Patients with chronic PTSD (N=121) were randomly allocated to 7-day intensive cognitive therapy for PTSD, 3 months of standard weekly cognitive therapy, 3 months of weekly emotion-focused supportive therapy, or a 14-week waiting list condition. The primary outcomes were change in PTSD symptoms and diagnosis as measured by independent assessor ratings and self-report. The secondary outcomes were change in disability, anxiety, depression, and quality of life. Evaluations were conducted at the baseline assessment and at 6 and 14 weeks (the posttreatment/wait assessment). For groups receiving treatment, evaluations were also conducted at 3 weeks and follow-up assessments at 27 and 40 weeks after randomization. All analyses were intent-to-treat.

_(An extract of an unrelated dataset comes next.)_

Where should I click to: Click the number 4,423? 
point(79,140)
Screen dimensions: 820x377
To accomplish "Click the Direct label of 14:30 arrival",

At the posttreatment/wait assessment, 73% of the intensive cognitive therapy group, 77% of the standard cognitive therapy group, 43% of the supportive therapy group, and 7% of the waiting list group had recovered from PTSD. All treatments were well tolerated and were superior to waiting list on nearly all outcome measures; no difference was observed between supportive therapy and waiting list on quality of life. For primary outcomes, disability, and general anxiety, intensive and standard cognitive therapy were superior to supportive therapy. Intensive cognitive therapy achieved faster symptom reduction and comparable overall outcomes to standard cognitive therapy.
Cognitive therapy for PTSD delivered intensively over little more than a week was as effective as cognitive therapy delivered over 3 months. Both had specific effects and were superior to supportive therapy. Intensive cognitive therapy for PTSD is a feasible and promising alternative to traditional weekly treatment.